## DATA
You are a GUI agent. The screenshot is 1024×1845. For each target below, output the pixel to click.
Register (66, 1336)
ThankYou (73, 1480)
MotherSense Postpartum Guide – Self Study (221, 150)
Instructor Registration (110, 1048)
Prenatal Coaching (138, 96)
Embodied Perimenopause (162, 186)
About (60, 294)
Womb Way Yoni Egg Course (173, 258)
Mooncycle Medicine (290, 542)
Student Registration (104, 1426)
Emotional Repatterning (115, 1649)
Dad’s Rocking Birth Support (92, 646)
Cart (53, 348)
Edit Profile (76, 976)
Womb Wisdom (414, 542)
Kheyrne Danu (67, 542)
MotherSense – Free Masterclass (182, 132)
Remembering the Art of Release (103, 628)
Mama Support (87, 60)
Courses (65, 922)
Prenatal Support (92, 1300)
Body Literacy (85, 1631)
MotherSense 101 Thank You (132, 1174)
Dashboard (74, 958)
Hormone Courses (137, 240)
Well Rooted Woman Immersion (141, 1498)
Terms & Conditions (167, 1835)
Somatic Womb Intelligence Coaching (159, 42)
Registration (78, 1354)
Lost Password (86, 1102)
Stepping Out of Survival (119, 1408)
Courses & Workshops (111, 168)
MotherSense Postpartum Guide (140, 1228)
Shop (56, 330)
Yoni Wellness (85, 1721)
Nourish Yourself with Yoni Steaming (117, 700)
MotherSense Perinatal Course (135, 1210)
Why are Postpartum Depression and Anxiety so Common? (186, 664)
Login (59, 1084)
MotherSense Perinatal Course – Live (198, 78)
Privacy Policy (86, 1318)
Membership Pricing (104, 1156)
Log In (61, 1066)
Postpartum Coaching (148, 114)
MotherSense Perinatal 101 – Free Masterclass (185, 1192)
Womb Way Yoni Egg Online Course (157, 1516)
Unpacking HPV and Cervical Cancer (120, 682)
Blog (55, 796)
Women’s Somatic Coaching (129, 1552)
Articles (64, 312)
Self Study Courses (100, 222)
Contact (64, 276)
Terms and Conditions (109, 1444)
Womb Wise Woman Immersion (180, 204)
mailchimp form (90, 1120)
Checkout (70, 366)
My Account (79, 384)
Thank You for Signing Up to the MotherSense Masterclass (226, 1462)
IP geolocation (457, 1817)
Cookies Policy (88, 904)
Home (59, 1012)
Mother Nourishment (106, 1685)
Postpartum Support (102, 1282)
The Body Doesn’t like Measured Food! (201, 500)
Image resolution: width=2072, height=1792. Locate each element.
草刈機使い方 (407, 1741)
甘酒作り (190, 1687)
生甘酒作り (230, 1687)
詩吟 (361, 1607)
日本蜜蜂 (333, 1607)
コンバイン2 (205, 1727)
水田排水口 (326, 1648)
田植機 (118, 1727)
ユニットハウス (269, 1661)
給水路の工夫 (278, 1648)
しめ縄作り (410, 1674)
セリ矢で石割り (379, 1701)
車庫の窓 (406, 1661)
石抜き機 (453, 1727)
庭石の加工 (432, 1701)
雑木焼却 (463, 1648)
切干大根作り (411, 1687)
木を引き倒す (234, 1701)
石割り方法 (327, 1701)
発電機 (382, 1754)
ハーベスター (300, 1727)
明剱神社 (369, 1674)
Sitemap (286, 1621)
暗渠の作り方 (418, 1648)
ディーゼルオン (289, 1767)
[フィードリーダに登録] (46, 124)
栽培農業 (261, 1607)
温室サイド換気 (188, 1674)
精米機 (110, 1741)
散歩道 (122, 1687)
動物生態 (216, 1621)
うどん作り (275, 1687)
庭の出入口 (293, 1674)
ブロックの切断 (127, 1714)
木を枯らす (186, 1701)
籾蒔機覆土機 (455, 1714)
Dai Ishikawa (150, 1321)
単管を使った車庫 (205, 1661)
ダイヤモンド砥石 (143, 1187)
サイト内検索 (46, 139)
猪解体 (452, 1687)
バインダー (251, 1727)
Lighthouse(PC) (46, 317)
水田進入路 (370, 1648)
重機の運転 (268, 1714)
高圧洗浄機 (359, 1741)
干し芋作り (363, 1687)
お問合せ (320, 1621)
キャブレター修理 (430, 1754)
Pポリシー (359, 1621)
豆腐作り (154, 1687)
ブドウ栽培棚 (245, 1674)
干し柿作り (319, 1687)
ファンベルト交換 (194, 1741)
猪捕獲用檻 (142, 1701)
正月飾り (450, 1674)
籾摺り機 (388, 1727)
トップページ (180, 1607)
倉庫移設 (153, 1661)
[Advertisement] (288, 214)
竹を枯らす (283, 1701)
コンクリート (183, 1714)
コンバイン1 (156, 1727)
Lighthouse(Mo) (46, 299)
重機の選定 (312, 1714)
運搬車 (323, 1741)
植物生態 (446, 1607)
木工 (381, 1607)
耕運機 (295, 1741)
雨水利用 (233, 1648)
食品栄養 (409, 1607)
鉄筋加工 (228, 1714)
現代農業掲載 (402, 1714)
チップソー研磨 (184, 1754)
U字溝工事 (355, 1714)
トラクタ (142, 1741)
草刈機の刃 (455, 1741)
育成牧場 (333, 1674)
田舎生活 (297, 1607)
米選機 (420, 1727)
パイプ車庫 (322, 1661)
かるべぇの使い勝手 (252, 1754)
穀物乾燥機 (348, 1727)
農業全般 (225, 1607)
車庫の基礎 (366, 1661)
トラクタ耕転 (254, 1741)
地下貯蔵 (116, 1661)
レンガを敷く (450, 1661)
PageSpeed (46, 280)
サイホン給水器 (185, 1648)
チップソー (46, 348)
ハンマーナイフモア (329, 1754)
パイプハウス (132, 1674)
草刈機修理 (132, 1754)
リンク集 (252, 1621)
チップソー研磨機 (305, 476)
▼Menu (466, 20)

## REQUIRED ACTION
Copy each line of the preceding material that contains "Registration".

## EXERCISE RESULT
Instructor Registration (110, 1048)
Student Registration (104, 1426)
Registration (78, 1354)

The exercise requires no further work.